═══ Material provided

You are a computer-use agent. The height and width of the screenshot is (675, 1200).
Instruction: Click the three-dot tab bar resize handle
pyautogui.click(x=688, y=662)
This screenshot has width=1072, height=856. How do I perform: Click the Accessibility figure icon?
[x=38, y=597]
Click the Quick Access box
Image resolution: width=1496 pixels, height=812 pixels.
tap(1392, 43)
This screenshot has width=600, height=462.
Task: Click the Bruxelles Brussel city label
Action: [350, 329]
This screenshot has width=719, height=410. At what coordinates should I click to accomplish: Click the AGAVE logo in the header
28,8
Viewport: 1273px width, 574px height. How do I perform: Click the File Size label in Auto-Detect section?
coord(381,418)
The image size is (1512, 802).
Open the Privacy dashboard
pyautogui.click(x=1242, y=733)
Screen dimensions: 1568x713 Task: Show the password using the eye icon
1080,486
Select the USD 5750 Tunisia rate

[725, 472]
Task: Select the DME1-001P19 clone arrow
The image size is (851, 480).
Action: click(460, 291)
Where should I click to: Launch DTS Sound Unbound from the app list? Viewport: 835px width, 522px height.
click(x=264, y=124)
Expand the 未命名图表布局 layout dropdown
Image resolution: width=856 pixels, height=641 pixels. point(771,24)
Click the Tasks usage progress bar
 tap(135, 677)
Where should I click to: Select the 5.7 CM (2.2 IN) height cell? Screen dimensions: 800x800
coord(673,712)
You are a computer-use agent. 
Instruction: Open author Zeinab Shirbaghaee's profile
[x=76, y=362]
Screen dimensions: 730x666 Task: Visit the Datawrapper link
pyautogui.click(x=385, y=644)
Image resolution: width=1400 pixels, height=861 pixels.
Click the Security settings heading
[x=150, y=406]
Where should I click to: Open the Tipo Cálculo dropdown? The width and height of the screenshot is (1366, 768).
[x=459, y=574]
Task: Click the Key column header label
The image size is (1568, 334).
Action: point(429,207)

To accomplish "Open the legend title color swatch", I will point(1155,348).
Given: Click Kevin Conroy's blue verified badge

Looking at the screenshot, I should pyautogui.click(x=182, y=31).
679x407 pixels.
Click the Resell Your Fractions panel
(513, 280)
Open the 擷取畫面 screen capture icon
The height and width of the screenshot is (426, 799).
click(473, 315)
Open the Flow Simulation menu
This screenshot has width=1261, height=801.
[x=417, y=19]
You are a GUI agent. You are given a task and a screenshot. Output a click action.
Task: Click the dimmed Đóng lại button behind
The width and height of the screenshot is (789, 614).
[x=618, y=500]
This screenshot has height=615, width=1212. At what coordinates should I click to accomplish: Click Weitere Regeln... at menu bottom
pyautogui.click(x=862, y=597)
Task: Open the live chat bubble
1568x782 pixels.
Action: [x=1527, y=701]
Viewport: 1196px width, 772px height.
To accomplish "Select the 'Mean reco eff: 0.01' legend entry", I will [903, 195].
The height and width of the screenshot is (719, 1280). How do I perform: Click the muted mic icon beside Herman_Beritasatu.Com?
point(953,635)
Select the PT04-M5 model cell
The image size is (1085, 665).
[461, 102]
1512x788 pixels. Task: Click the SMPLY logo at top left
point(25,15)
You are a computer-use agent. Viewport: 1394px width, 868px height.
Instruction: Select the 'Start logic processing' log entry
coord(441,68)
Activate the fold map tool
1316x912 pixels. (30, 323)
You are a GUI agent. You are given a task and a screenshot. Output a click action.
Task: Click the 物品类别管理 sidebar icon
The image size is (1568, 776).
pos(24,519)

══════

#### Brief:
Rewrite all of the data above, replacing every occurrence of "Viewport" with "Window" and leaving everything else unchanged.

#### Task solution:
You are a computer-use agent. The height and width of the screenshot is (675, 1200).
Instruction: Click the three-dot tab bar resize handle
pyautogui.click(x=688, y=662)
This screenshot has width=1072, height=856. How do I perform: Click the Accessibility figure icon?
[x=38, y=597]
Click the Quick Access box
Image resolution: width=1496 pixels, height=812 pixels.
tap(1392, 43)
This screenshot has width=600, height=462.
Task: Click the Bruxelles Brussel city label
Action: [350, 329]
This screenshot has width=719, height=410. At what coordinates should I click to accomplish: Click the AGAVE logo in the header
28,8
Window: 1273px width, 574px height. How do I perform: Click the File Size label in Auto-Detect section?
coord(381,418)
The image size is (1512, 802).
Open the Privacy dashboard
pyautogui.click(x=1242, y=733)
Screen dimensions: 1568x713 Task: Show the password using the eye icon
1080,486
Select the USD 5750 Tunisia rate

[725, 472]
Task: Select the DME1-001P19 clone arrow
The image size is (851, 480).
Action: click(460, 291)
Where should I click to: Launch DTS Sound Unbound from the app list? Window: 835px width, 522px height.
click(x=264, y=124)
Expand the 未命名图表布局 layout dropdown
Image resolution: width=856 pixels, height=641 pixels. point(771,24)
Click the Tasks usage progress bar
 tap(135, 677)
Where should I click to: Select the 5.7 CM (2.2 IN) height cell? Screen dimensions: 800x800
coord(673,712)
You are a computer-use agent. 
Instruction: Open author Zeinab Shirbaghaee's profile
[x=76, y=362]
Screen dimensions: 730x666 Task: Visit the Datawrapper link
pyautogui.click(x=385, y=644)
Image resolution: width=1400 pixels, height=861 pixels.
Click the Security settings heading
[x=150, y=406]
Where should I click to: Open the Tipo Cálculo dropdown? The width and height of the screenshot is (1366, 768).
[x=459, y=574]
Task: Click the Key column header label
The image size is (1568, 334).
Action: point(429,207)

To accomplish "Open the legend title color swatch", I will point(1155,348).
Given: Click Kevin Conroy's blue verified badge

Looking at the screenshot, I should pyautogui.click(x=182, y=31).
679x407 pixels.
Click the Resell Your Fractions panel
(513, 280)
Open the 擷取畫面 screen capture icon
The height and width of the screenshot is (426, 799).
click(473, 315)
Open the Flow Simulation menu
This screenshot has width=1261, height=801.
[x=417, y=19]
You are a GUI agent. You are given a task and a screenshot. Output a click action.
Task: Click the dimmed Đóng lại button behind
The width and height of the screenshot is (789, 614).
[x=618, y=500]
This screenshot has height=615, width=1212. At what coordinates should I click to accomplish: Click Weitere Regeln... at menu bottom
pyautogui.click(x=862, y=597)
Task: Open the live chat bubble
1568x782 pixels.
Action: [x=1527, y=701]
Window: 1196px width, 772px height.
To accomplish "Select the 'Mean reco eff: 0.01' legend entry", I will [903, 195].
The height and width of the screenshot is (719, 1280). How do I perform: Click the muted mic icon beside Herman_Beritasatu.Com?
point(953,635)
Select the PT04-M5 model cell
The image size is (1085, 665).
[461, 102]
1512x788 pixels. Task: Click the SMPLY logo at top left
point(25,15)
You are a computer-use agent. Window: 1394px width, 868px height.
Instruction: Select the 'Start logic processing' log entry
coord(441,68)
Activate the fold map tool
1316x912 pixels. (30, 323)
You are a GUI agent. You are given a task and a screenshot. Output a click action.
Task: Click the 物品类别管理 sidebar icon
The image size is (1568, 776).
pos(24,519)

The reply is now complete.